GIVEN ENTRIES -
--------------------------------
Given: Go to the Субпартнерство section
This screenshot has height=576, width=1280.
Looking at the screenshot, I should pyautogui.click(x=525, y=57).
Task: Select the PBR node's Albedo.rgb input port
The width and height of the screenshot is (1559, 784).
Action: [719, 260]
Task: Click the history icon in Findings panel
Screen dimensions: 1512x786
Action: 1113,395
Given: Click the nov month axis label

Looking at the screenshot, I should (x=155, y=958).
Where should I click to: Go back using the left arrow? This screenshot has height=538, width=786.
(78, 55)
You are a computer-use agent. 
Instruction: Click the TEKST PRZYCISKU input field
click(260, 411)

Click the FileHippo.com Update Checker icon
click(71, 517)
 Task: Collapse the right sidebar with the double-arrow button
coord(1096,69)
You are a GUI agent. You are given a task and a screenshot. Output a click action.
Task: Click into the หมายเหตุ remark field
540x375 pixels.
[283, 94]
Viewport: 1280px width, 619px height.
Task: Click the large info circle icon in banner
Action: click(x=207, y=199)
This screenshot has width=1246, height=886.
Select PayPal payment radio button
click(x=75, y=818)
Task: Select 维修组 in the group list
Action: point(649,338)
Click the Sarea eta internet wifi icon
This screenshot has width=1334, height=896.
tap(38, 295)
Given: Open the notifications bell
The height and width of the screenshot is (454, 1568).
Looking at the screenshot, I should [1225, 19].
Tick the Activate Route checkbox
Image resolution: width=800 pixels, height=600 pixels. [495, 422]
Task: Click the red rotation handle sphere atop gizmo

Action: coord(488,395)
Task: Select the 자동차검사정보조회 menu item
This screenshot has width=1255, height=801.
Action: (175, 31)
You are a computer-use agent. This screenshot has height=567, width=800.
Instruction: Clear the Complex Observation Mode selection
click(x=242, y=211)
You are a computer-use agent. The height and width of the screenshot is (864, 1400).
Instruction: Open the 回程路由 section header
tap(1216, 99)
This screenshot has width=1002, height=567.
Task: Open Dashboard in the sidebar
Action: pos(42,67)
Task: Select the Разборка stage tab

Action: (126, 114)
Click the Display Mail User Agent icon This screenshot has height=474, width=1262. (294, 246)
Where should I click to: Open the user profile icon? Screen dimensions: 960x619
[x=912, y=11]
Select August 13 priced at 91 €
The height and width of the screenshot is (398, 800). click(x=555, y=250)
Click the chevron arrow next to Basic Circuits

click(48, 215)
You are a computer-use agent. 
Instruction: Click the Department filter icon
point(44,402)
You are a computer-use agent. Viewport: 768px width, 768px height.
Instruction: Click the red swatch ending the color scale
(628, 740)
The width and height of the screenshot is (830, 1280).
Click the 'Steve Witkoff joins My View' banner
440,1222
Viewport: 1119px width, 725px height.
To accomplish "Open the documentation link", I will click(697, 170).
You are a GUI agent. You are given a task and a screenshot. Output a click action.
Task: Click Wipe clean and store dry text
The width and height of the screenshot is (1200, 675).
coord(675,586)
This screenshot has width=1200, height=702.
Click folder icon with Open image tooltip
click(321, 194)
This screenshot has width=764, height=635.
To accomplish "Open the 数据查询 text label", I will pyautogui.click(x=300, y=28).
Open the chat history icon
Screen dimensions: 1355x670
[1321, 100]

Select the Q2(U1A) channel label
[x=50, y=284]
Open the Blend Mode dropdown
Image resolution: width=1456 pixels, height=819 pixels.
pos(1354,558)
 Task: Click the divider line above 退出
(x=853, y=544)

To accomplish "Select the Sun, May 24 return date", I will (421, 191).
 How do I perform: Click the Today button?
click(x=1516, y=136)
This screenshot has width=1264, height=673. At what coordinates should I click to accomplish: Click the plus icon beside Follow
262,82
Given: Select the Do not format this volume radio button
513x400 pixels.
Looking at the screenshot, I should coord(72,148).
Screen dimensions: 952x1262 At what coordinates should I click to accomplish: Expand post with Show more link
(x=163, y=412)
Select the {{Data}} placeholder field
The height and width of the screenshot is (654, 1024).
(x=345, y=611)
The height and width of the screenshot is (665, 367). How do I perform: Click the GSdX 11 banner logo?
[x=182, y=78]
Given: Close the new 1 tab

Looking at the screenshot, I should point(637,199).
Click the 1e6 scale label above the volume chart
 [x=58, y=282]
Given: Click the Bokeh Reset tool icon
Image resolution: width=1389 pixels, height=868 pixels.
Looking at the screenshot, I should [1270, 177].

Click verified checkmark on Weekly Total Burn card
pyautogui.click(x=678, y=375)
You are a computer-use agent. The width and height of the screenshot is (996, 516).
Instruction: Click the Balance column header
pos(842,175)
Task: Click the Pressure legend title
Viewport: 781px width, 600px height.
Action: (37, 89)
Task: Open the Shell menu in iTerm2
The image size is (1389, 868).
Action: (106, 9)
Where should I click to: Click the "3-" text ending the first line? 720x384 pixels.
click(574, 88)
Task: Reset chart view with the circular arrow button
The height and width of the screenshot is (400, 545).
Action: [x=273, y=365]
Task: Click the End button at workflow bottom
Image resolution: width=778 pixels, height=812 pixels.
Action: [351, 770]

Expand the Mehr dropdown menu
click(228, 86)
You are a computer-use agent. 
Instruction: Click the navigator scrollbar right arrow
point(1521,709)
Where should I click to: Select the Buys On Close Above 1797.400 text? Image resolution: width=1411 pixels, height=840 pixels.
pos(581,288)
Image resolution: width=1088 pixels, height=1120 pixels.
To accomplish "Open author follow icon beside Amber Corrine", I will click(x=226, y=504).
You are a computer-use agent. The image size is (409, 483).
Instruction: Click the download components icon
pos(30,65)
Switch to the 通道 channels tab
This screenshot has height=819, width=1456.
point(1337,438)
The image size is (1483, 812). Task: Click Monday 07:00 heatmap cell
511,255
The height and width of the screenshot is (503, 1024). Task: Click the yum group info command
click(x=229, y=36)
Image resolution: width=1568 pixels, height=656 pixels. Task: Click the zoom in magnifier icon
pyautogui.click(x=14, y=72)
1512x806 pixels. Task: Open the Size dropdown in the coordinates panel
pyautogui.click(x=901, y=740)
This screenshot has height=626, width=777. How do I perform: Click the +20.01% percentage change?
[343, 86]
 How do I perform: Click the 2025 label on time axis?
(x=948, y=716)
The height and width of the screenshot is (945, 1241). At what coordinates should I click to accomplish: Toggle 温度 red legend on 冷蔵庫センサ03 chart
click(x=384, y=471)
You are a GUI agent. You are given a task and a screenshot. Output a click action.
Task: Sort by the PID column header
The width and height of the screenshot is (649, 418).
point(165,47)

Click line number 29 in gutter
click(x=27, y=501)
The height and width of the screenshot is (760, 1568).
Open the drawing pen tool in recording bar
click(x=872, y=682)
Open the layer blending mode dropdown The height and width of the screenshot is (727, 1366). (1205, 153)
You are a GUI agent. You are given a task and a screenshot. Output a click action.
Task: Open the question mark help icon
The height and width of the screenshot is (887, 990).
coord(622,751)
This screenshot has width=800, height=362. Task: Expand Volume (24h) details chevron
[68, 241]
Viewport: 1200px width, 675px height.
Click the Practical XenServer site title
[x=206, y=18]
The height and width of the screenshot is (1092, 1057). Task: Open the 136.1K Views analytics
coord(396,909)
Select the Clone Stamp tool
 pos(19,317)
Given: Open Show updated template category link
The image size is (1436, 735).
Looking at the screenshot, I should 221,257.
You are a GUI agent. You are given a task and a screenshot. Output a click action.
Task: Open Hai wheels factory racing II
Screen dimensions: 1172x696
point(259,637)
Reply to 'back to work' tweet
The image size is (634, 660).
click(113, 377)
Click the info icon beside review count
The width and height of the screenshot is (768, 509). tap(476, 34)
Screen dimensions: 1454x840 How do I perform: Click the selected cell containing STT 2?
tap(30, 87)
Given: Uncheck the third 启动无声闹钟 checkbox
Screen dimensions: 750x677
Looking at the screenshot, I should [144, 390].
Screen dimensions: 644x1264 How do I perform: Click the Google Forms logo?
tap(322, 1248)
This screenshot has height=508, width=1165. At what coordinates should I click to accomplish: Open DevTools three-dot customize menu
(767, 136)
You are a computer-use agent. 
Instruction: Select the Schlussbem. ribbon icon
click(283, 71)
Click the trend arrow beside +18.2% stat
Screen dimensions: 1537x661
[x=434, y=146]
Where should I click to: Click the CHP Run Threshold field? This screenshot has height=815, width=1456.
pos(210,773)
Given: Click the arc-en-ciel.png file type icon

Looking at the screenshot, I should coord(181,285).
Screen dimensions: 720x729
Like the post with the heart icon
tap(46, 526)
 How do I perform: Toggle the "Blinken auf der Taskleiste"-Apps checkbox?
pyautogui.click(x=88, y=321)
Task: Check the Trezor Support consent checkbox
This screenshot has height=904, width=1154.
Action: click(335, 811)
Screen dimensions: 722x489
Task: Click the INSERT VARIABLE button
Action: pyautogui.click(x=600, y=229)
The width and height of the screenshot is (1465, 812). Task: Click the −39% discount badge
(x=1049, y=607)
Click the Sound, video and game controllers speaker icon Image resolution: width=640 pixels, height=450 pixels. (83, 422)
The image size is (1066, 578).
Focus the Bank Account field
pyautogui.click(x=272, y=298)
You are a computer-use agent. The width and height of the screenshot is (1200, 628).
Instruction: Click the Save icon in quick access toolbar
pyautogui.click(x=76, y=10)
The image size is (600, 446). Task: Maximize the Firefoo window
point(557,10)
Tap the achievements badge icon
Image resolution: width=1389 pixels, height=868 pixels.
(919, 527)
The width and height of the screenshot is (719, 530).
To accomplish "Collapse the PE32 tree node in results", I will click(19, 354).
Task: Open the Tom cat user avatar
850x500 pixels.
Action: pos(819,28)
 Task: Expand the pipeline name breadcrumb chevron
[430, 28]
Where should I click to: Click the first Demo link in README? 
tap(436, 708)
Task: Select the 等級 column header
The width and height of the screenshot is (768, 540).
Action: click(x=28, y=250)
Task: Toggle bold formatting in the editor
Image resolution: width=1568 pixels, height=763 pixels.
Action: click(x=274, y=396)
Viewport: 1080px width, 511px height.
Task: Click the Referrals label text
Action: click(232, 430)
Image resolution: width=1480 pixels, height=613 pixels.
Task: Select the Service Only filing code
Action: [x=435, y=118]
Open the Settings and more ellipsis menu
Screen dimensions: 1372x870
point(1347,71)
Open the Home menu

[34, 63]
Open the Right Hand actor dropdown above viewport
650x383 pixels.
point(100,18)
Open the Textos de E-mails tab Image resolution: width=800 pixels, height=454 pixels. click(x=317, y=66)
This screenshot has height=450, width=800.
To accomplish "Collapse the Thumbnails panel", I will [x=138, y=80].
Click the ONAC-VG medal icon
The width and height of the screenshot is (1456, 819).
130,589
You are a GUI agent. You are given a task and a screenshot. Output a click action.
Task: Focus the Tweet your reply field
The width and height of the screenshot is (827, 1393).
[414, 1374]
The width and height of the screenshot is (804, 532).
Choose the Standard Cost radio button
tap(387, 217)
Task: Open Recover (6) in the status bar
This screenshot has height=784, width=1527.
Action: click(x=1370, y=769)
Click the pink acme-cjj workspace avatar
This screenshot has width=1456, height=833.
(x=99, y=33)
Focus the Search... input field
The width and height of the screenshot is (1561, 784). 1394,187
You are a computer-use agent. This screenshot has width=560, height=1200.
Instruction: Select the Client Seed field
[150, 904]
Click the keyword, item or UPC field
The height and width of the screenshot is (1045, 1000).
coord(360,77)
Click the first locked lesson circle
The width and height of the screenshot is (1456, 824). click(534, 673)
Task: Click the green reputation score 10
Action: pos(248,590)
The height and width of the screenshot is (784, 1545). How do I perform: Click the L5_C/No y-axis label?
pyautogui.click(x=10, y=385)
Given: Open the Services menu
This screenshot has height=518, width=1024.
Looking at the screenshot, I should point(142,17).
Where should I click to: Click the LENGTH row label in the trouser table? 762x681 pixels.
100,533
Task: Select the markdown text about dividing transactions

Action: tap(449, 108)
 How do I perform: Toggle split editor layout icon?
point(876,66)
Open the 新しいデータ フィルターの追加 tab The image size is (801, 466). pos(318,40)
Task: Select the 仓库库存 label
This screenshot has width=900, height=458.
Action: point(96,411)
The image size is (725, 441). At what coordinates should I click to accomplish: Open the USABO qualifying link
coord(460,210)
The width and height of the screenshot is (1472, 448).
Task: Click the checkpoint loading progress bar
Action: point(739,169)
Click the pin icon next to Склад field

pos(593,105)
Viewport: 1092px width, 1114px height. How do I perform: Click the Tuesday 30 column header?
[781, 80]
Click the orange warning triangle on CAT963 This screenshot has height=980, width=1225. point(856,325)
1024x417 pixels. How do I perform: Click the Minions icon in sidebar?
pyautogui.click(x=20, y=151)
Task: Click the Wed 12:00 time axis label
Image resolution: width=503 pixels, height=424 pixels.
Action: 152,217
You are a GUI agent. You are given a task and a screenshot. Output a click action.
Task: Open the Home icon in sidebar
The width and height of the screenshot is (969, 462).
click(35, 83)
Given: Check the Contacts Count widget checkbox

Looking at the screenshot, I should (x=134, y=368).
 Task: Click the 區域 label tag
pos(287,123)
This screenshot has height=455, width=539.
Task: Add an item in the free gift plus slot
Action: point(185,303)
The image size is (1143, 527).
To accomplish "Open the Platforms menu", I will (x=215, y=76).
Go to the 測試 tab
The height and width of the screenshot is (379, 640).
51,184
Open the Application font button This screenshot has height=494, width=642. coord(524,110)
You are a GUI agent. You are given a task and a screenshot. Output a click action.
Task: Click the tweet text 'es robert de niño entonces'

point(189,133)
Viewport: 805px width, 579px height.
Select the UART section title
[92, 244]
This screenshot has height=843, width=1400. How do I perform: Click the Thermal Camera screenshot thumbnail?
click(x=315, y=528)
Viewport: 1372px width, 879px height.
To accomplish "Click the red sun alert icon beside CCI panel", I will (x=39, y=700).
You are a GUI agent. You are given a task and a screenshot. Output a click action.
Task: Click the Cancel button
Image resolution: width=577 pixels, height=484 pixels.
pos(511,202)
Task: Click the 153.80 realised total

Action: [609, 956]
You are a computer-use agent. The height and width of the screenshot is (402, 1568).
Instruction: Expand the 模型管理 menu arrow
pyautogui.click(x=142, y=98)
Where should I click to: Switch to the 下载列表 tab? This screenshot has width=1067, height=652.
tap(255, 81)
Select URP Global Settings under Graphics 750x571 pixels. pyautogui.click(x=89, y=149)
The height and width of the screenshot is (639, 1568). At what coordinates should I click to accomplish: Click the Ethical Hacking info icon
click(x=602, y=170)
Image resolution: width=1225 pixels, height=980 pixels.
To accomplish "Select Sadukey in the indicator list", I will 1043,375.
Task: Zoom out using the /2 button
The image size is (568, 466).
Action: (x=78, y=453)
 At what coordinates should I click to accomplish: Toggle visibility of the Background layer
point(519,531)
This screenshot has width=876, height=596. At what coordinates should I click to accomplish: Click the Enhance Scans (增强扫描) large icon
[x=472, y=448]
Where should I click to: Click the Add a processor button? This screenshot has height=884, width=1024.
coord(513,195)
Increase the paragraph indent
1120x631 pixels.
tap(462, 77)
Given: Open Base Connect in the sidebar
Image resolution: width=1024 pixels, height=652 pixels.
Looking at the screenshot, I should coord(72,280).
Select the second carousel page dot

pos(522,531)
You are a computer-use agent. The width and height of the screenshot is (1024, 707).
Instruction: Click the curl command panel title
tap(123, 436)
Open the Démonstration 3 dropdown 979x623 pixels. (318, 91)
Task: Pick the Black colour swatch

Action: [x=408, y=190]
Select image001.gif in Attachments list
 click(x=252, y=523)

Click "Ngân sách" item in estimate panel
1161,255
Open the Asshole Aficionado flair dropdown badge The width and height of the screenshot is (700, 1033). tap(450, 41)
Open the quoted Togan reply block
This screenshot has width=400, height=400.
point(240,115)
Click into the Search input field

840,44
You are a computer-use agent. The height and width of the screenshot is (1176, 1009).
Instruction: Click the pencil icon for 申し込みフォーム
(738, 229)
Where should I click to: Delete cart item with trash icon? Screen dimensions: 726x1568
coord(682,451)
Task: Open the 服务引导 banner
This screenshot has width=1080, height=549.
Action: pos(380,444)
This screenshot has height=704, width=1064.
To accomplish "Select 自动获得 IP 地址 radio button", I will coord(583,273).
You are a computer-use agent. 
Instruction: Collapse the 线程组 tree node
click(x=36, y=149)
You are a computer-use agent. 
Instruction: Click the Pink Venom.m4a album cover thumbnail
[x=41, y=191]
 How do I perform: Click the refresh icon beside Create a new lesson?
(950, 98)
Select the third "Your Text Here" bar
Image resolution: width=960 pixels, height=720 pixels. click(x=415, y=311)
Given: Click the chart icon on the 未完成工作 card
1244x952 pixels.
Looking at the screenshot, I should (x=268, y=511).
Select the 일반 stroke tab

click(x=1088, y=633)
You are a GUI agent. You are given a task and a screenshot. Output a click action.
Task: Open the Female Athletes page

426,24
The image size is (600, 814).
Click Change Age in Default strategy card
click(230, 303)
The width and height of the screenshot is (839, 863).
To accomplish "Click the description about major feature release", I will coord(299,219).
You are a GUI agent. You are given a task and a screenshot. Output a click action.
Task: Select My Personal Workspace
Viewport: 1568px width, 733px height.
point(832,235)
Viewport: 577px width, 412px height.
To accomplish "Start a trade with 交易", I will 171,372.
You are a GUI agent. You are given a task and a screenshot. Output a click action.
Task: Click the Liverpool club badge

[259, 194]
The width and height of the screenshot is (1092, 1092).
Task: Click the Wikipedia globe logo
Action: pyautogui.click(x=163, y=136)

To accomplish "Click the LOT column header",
--------------------------------
EXERCISE DETAILS -
Reproduce the entries above verbatim, from the line containing "Click the first locked lesson circle" through the line containing "Click the orange", including both of those lines.

FINISHED ANSWER -
Click the first locked lesson circle
The width and height of the screenshot is (1456, 824). click(534, 673)
Task: Click the green reputation score 10
Action: pos(248,590)
The height and width of the screenshot is (784, 1545). How do I perform: Click the L5_C/No y-axis label?
pyautogui.click(x=10, y=385)
Given: Open the Services menu
This screenshot has height=518, width=1024.
Looking at the screenshot, I should point(142,17).
Where should I click to: Click the LENGTH row label in the trouser table? 762x681 pixels.
100,533
Task: Select the markdown text about dividing transactions

Action: tap(449, 108)
 How do I perform: Toggle split editor layout icon?
point(876,66)
Open the 新しいデータ フィルターの追加 tab The image size is (801, 466). pos(318,40)
Task: Select the 仓库库存 label
This screenshot has width=900, height=458.
Action: point(96,411)
The image size is (725, 441). At what coordinates should I click to accomplish: Open the USABO qualifying link
coord(460,210)
The width and height of the screenshot is (1472, 448).
Task: Click the checkpoint loading progress bar
Action: point(739,169)
Click the pin icon next to Склад field

pos(593,105)
Viewport: 1092px width, 1114px height. How do I perform: Click the Tuesday 30 column header?
[781, 80]
Click the orange warning triangle on CAT963 This screenshot has height=980, width=1225. point(856,325)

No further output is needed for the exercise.